Le président hongrois comprend enfin le message et démissionne après que le Parlement lui a dit « s'il te plaît »
Le président hongrois prend enfin la balle au bond et démissionne après que le Parlement a modifié la constitution, tandis que l'ancien Premier ministre fulmine dans son coin.
Le président hongrois Tamás Sulyok a accepté de démissionner, signant un amendement à la constitution du pays qui mettra fin à sa présidence dimanche à minuit. Le parti Tisza du Premier ministre Péter Magyar avait fait passer en force la modification de la loi au Parlement pour évincer Sulyok – largement considéré comme un loyaliste de l'ancien Premier ministre Viktor Orbán, qui a perdu le pouvoir en avril après 16 ans.
Sulyok avait cinq jours pour signer l'amendement ou risquer une crise constitutionnelle prolongée et une procédure de destitution. Il a confirmé qu'il accepterait la modification de la loi alors que le délai expirait samedi soir, mais dans un communiqué, il a accusé le gouvernement de Magyar de violer l'État de droit. Il a déclaré que l'amendement marquait un « point de rupture dans la démocratie constitutionnelle hongroise » et que les « valeurs fondamentales d'une société libre... ont été piétinées au nom du pouvoir politique ».

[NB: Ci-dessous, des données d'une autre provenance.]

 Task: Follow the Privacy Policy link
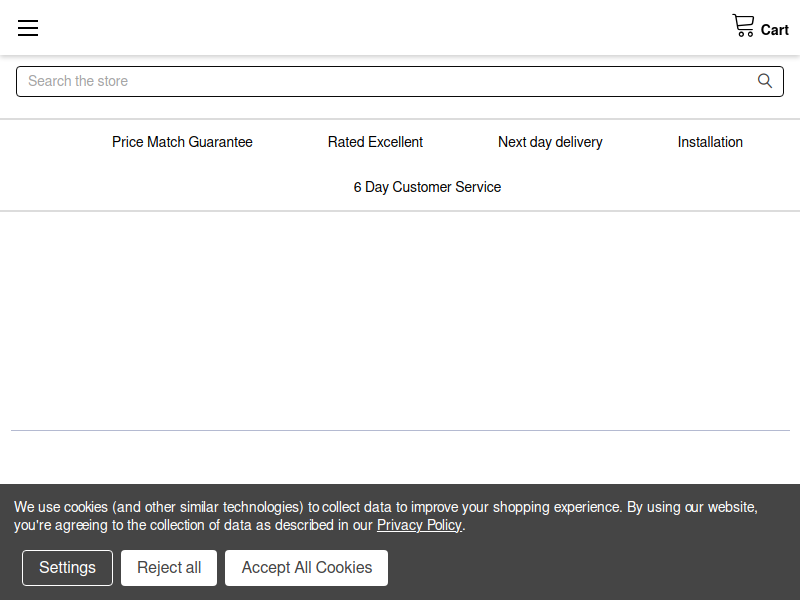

C'est la dernière et la plus spectaculaire action du gouvernement Tisza, qui considérait Sulyok comme une marionnette de l'ancien gouvernement et avait poussé à sa démission. Depuis sa victoire écrasante en avril, Tisza a fait adopter des changements constitutionnels majeurs. Orbán avait qualifié l'amendement d'acte de tyrannie et appelé à des manifestations, mais depuis les élections d'avril, le parti d'Orbán est en chute libre, sonné par la défaite choc. Orbán lui-même a été rarement vu en public et a refusé de siéger au Parlement.
Au pouvoir de 2010 à 2026, le Fidesz a remodelé l'État hongrois à sa guise et a pourvu des postes étatiques soi-disant indépendants avec des loyalistes du parti en utilisant sa propre majorité des deux tiers. Les 141 députés Tisza au Parlement ont fait une standing ovation lorsque les résultats du vote adoptant l'amendement ont été annoncés lundi. Après le vote, András Baka, ancien président de la Cour suprême de Hongrie, a déclaré à la BBC : « Je suis tout à fait d'accord avec le départ du président. » La Hongrie était gouvernée par l'État de droit de 1989 à 2010, a-t-il soutenu, après quoi le Fidesz a capturé les institutions étatiques et créé un État autoritaire. « Et il est maintenant très difficile de briser un régime autoritaire sophistiqué... qui a été conçu pour survivre même après une défaite électorale », a déclaré Baka.